Hoy en día, nadie puede poner en duda que Netflix es un gigante de la industria televisiva… aun cuando no es una cadena de TV o una productora que crea contenidos para la pantalla pequeña. Este tipo de plataformas, llamadas OTT (por sus siglas en inglés, Over The Top) ofrecen contenidos audiovisuales “por demanda”. Esto quiere decir que el usuario puede ver lo que desee y en el momento que lo desee.

En las décadas de los 80 y los 90, las grabadoras de VHS cumplían esta función de “guardar” el contenido que no podíamos ver en cierto momento para verlo en otro. Sin embargo, se trataba de programas o películas emitidos únicamente en televisión, mas no un contenido exclusivo de una plataforma externa (eso ni existía, por supuesto). Y si deseabas ver una película que no se pasaba por TV, pues la alquilabas. Parece arcaico, ¿no? Pues Netflix y las plataformas OTT han cambiado el panorama de la producción y el consumo de contenidos audiovisuales para siempre. No hay quien pueda negarlo.

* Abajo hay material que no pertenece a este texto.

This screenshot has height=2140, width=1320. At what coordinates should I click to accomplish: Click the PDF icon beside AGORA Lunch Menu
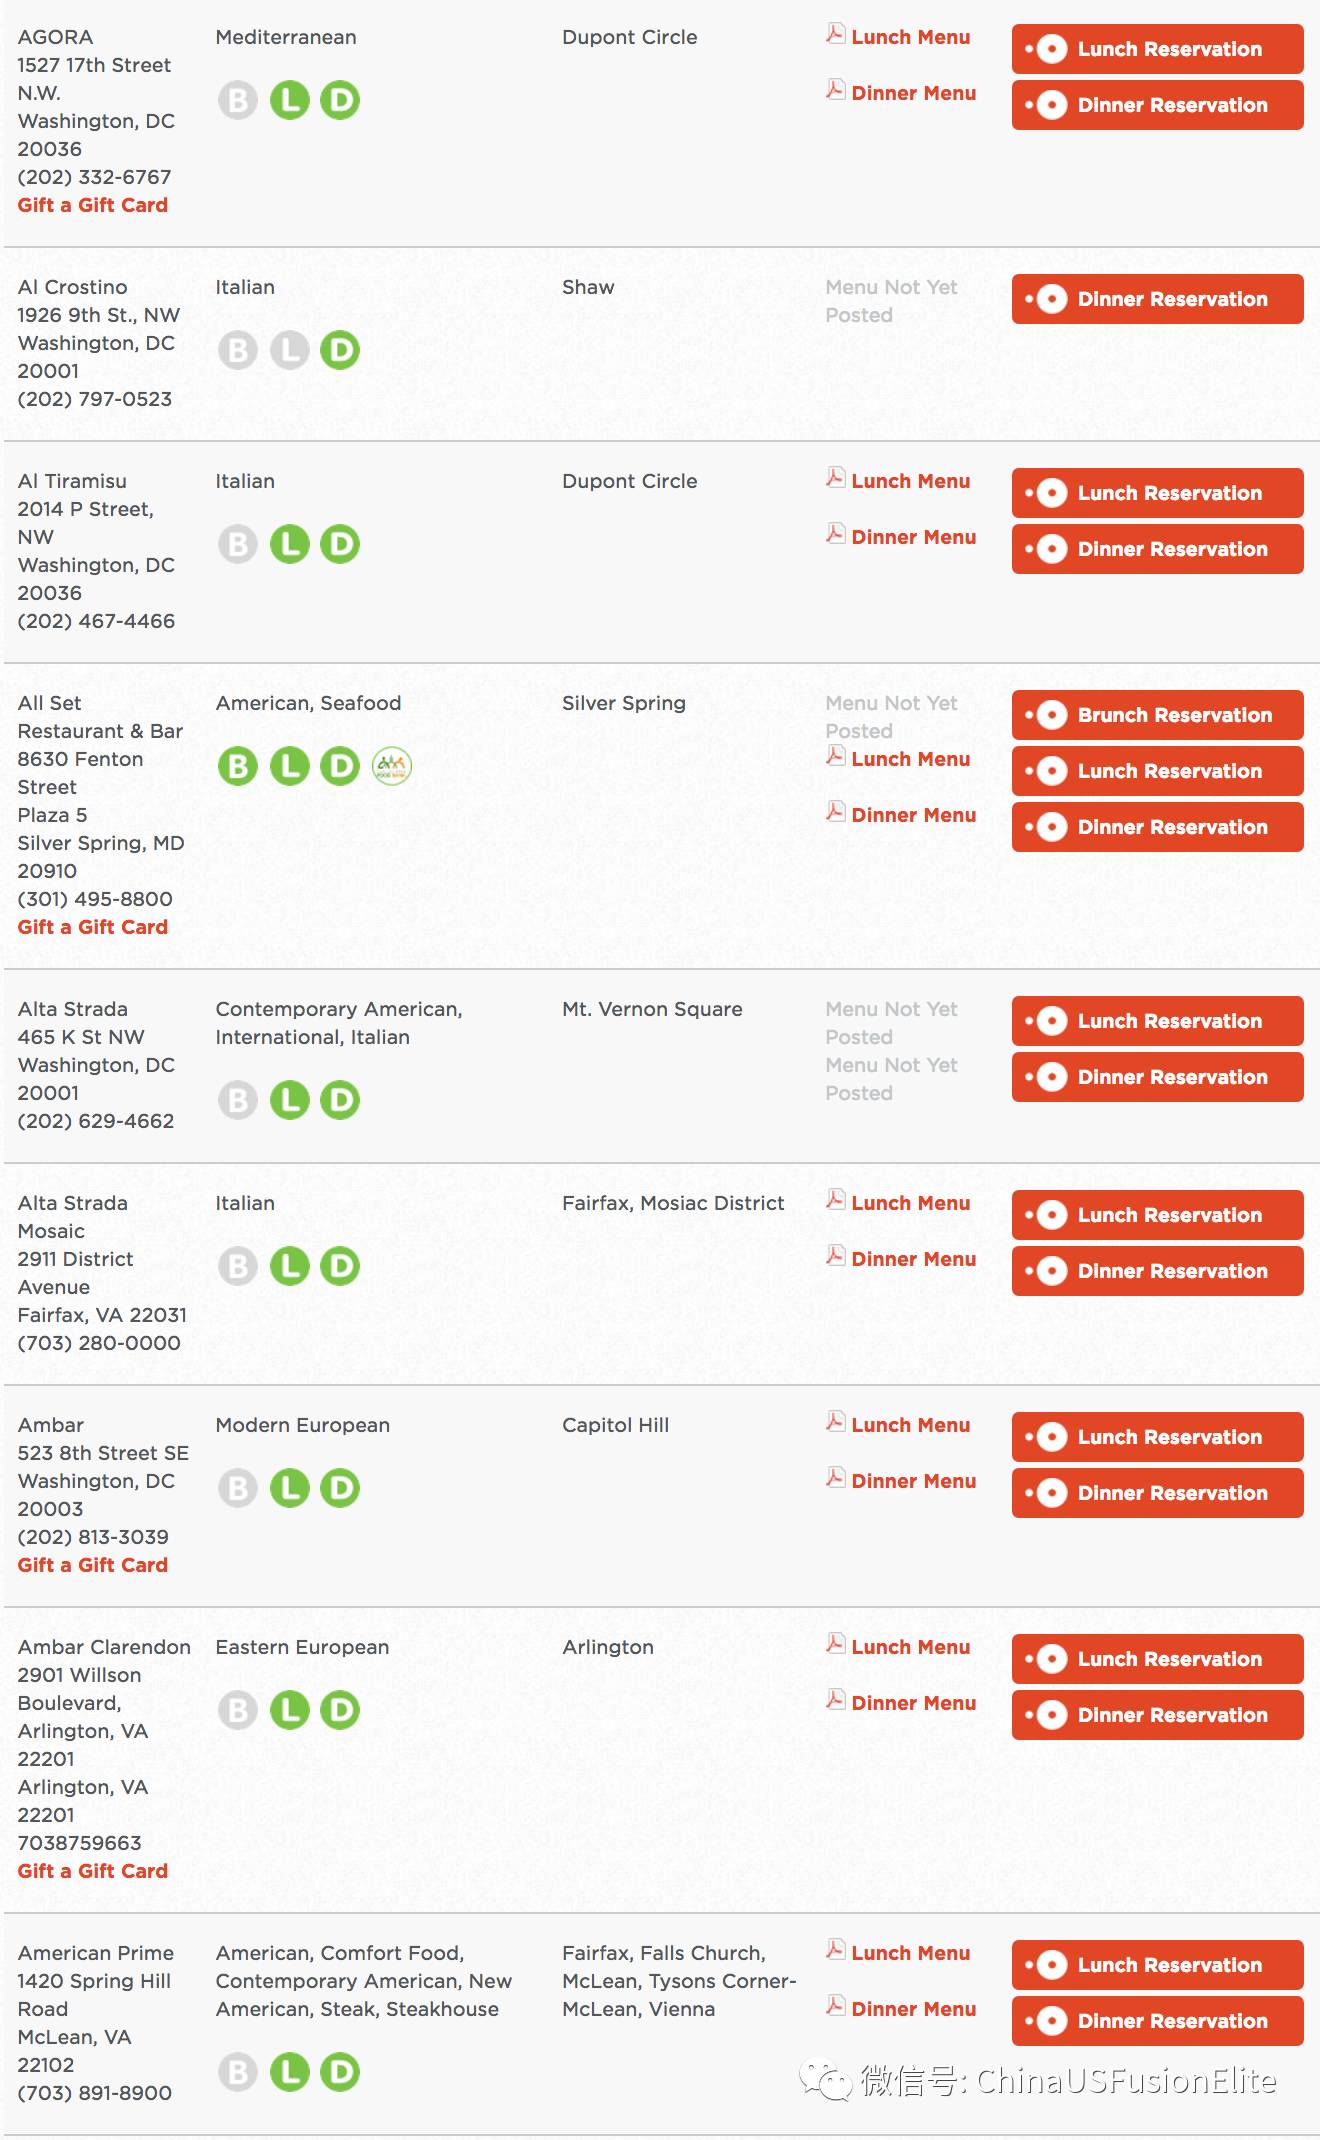tap(835, 34)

Recientemente, Netflix ha conseguido 32 nominaciones para los premios Emmy, que galardonan aquellos programas de TV más vistos o populares. De más está decir que la empresa de contenidos OTT arrasó en la lista de nominados, junto con la gigante Fox. Algunas de sus producciones exclusivas, como Better Call Saul (la serie spin-off de la famosa Breaking Bad), Orange Is The New Black y House of Cards, han recibido importantes nominaciones como la de “Mejor serie dramática”, “Mejor actor”, “Mejor actriz”, “Mejor actor de reparto” y “Mejor actriz de reparto”.

En los últimos tiempos, este servicio de streaming de series y películas ha llegado a alcanzar los 65,5 millones de usuarios, de los cuales 42,3 millones radican en Estados Unidos. Si bien financieramente no le fue muy bien en el segundo trimestre del 2015, la baja en los beneficios está prevista como un sacrificio necesario para afianzar y agrandar la base de clientes en todo el mundo. Es decir, un abono del servicio económico implica más clientes, aunque las ganancias sean menores.

Próximamente, se prevé la llegada de este servicio a España en octubre. Se cree que el precio será de alrededor de 8 euros por la suscripción básica y no se cobrará por la utilización del servicio en varios dispositivos, como sí sucede en Estados Unidos y América Latina. Lamentablemente, el contenido que se ofrecerá no estará a la altura del que se brinda en su país de origen, ya que célebres series como House of Cards u Orange Is The New Black no se emitirán.

Por el momento, los precios del servicio han sido bajos pero se espera que aumenten, acompañando también el incremento en la calidad de las producciones propias. La empresa irá subiendo el coste mensual de forma gradual y escalonada, por lo que seguramente en un futuro sea similar o levemente menor al de los sistemas de TV de pago.